Entrepreneurship education was introduced in China in 1998 and has drawn country-wide attention in recent years. Consequently, the high participation rates from college students and the government’s commitment have led to the rapid growth of entrepreneurship education. However, according to the data from McScott, compared with the case where less than one percent of college students started their business in 2009, there have been some changes in recent years. By 2014, the proportion of “self-employed” college students has increased to 2.9%, indicating that entrepreneurship education is a certain degree. The effectiveness. In the United States, this proportion is far higher than China's 23%-25% (Shi, 2009; Zhu, 2013; Mai, 2016). Many have questioned the discrepancy between the commitment to entrepreneurship education and the outcomes and noticed the phenomenon of “haste makes waste” in collegiate entrepreneurship education (Yu, 2010). Both Chinese students and experts have expressed pessimistic reviews on this topic related to entrepreneurship and entrepreneurship education (Gao, Yan, &Liu, 2013). But some foreign scholars put forward the opposite view that the positive effects of entrepreneurship education are marked when previous entrepreneurial exposure has been weak or inexistent (Fayolle, 2015). Meanwhile, Piperopoulos (2015) argued that the nature of the entrepreneurship course—whether theoretically or practically oriented—creates a distinct motivational frame for entrepreneurship in promotion or prevention terms. So is the entrepreneurship education effective? There is a lack of empirical research on the efficiency of entrepreneurship education in universities, and a lack of comparative analysis. From this perspective, more attention should be paid to the effectiveness of education input and output, Therefore, an effective evaluation of college entrepreneurship education is not only the responses but also the practice and exploration of evaluate ability. The most basic evaluation of the effectiveness of entrepreneurship education is the efficiency of input and output. These are is the starting point and the focus of this study.

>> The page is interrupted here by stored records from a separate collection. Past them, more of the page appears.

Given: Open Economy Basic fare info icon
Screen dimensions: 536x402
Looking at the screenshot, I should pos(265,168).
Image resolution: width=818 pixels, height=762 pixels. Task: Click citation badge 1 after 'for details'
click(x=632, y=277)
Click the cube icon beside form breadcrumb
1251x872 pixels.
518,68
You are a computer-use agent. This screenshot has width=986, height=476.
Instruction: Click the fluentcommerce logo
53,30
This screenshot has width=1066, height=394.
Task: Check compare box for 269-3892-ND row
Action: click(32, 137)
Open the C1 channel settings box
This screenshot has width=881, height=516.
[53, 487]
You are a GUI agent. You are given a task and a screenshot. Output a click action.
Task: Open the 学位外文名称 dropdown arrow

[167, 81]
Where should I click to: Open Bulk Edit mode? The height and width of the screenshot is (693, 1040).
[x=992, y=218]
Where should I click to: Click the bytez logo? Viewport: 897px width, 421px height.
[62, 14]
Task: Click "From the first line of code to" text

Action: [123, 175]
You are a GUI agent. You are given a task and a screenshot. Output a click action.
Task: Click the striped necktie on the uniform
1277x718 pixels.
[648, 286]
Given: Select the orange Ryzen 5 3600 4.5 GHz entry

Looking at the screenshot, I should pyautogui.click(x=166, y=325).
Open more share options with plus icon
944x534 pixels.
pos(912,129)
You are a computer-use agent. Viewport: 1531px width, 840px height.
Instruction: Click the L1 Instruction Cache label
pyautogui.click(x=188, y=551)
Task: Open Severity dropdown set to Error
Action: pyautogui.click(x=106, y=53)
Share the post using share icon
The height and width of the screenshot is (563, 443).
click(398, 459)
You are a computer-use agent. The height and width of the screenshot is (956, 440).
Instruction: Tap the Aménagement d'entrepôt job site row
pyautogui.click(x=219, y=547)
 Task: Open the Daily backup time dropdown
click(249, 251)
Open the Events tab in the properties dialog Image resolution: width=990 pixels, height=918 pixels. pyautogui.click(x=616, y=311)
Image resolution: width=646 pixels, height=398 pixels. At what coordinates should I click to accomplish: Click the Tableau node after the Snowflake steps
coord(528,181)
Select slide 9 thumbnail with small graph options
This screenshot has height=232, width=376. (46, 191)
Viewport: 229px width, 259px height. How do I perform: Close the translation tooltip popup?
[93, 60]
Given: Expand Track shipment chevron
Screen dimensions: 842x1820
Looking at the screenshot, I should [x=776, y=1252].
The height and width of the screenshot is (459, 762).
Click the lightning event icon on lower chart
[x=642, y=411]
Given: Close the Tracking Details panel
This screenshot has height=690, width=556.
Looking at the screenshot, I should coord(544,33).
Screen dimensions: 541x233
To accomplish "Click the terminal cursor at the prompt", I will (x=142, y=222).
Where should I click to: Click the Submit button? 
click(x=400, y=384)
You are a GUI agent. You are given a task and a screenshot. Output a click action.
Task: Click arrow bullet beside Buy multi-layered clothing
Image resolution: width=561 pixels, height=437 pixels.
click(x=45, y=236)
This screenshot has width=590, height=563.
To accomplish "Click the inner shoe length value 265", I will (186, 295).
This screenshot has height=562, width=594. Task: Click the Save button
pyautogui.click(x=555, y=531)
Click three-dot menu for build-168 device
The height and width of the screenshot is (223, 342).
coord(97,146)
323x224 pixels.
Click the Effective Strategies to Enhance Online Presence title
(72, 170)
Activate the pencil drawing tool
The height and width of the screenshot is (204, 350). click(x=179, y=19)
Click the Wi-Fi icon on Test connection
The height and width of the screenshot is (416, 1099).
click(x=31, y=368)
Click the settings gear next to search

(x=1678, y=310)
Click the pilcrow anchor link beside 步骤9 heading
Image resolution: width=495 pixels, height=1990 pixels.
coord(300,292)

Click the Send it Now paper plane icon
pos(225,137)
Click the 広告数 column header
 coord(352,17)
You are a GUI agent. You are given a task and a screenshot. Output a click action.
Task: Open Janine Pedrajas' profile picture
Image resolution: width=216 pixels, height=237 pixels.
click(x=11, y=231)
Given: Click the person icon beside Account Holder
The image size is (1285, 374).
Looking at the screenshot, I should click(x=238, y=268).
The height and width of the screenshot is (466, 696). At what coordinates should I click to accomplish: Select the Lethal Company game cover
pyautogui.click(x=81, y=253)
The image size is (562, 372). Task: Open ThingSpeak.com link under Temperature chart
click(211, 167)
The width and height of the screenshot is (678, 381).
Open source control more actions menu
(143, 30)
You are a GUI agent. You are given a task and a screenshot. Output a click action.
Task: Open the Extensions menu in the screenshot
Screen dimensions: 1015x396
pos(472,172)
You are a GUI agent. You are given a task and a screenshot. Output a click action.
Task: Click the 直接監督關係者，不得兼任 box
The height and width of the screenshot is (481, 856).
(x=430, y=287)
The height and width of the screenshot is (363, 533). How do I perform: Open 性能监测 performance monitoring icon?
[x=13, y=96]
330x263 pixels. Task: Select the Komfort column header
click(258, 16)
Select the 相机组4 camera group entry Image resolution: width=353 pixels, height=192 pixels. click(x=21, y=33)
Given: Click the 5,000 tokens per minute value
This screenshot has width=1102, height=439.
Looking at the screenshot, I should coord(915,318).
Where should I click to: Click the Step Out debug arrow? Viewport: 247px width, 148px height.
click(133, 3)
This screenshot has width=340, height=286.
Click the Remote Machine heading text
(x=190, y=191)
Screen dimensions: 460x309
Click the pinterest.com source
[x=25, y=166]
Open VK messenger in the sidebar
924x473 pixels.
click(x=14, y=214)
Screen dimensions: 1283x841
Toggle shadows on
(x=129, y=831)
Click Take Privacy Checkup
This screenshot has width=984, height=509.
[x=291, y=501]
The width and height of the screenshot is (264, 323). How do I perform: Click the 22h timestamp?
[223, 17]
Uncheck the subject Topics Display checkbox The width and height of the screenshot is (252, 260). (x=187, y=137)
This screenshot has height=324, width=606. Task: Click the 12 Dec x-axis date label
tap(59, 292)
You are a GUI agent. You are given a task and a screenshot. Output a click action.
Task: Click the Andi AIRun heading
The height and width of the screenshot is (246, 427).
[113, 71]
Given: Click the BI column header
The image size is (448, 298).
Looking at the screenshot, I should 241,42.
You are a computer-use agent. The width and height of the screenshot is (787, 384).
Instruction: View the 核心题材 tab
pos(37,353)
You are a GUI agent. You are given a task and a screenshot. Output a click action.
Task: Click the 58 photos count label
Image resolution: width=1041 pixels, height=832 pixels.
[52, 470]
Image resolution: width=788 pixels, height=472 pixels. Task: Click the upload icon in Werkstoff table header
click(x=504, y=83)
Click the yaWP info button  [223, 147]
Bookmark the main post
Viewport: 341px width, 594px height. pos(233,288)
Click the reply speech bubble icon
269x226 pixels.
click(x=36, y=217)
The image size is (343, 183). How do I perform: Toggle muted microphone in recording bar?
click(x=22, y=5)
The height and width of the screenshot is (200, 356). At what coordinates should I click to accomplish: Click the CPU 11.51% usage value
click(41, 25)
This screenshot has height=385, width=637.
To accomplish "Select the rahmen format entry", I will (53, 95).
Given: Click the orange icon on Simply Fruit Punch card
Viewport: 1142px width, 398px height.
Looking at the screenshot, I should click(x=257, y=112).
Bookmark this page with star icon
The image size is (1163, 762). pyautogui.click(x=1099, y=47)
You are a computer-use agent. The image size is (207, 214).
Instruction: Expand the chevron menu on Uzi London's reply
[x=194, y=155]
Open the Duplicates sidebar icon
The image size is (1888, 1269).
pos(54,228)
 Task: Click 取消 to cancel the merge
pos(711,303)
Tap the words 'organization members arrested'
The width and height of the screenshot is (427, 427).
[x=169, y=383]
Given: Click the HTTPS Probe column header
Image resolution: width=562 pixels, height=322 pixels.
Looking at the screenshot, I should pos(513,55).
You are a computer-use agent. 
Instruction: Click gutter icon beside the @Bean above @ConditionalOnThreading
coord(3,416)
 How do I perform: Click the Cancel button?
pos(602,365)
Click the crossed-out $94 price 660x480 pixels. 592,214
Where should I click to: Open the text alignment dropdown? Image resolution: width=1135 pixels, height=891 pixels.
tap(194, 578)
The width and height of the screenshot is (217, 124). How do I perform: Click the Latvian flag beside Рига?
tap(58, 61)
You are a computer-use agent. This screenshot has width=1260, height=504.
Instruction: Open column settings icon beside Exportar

This study attempted to determine the following: a) the efficiency of entrepreneurship education at the collegiate level, b) Chinese college students’ opinions of entrepreneurship education, c) the future development of entrepreneurship education, and d) how entrepreneurship education meets college students’ entrepreneurial needs. Existing studies on entrepreneurship education have mostly focused on aspects such as curricula, education model, and evaluation systems rather than effectiveness. Particularly, these studies have lacked empirical evidence of the efficiency between the investment in entrepreneurship education and the output, which are the fundamental. Therefore, it is imperative to compare the investment and output of entrepreneurship education among higher learning institutions and analyze college students’ specific entrepreneurial needs.